### PROBLEM TO SOLVE
Turn the records below into a JSON list of strings, one string per line, skipping blank lines. Leave the pictures out.

### AVAILABLE DATA
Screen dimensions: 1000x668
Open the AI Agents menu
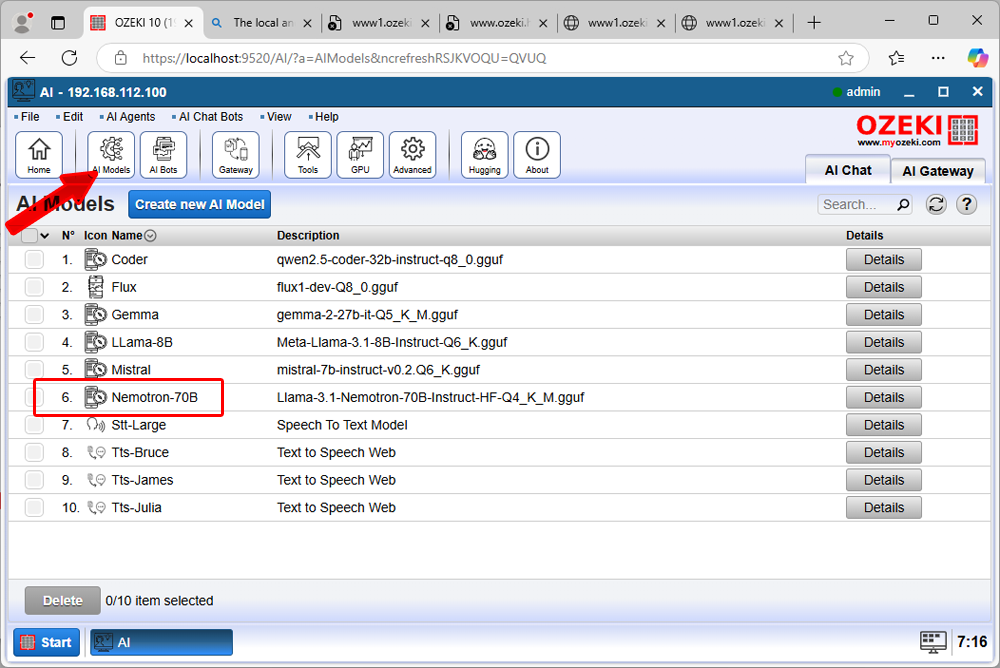click(x=130, y=117)
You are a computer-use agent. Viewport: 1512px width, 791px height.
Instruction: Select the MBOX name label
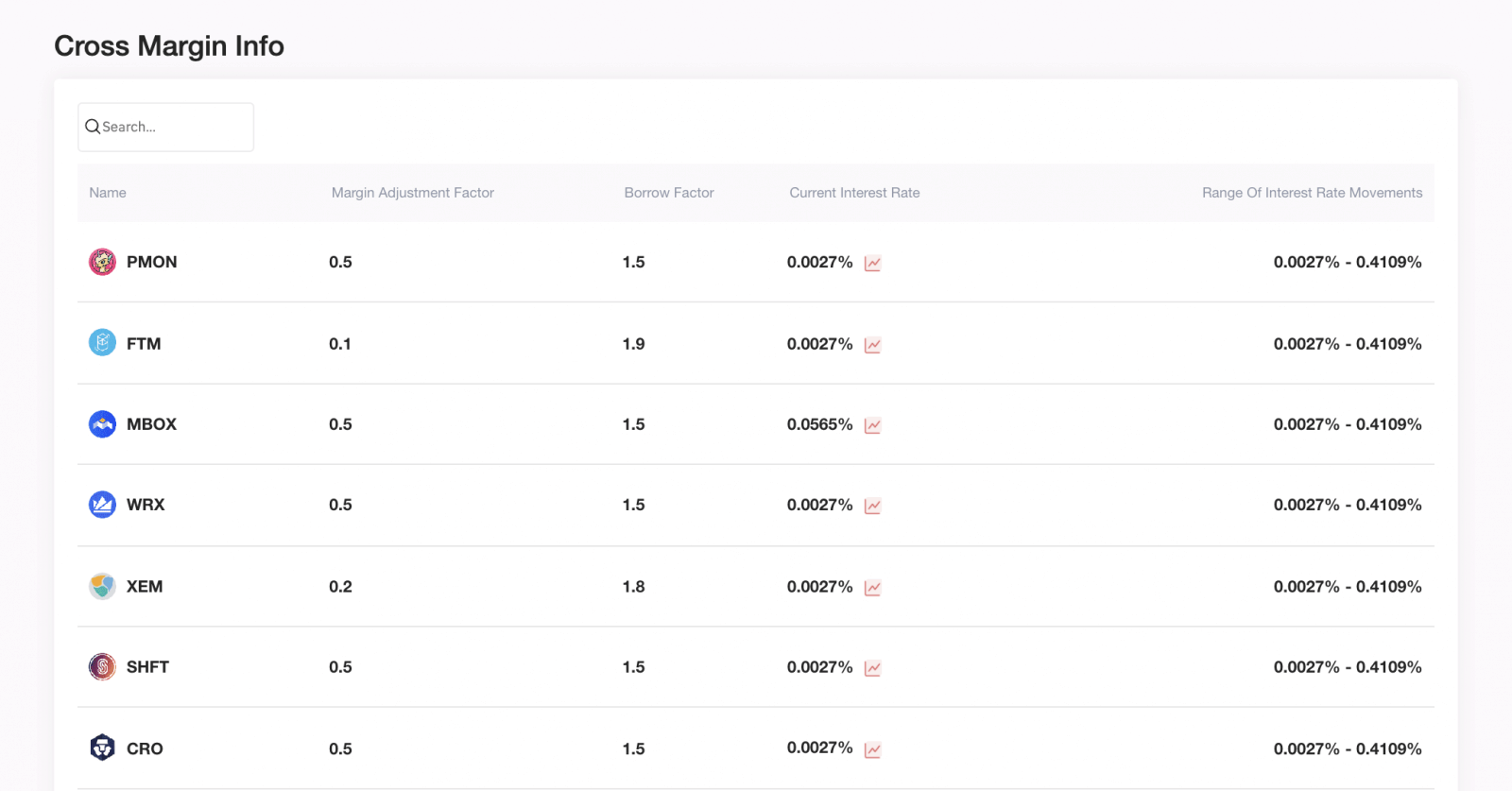(x=151, y=424)
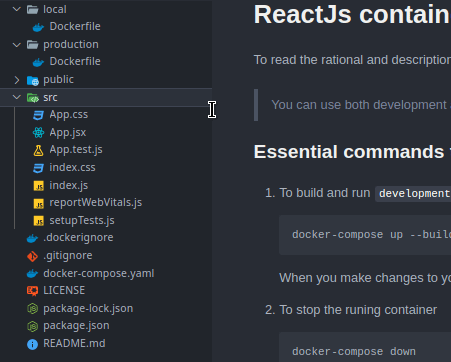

### COMPLETE RESPONSE
[
  "Screen dimensions: 1000x668",
  "Open the AI Agents menu",
  "click(x=130, y=117)",
  "You are a computer-use agent. Viewport: 1512px width, 791px height.",
  "Instruction: Select the MBOX name label",
  "(x=151, y=424)"
]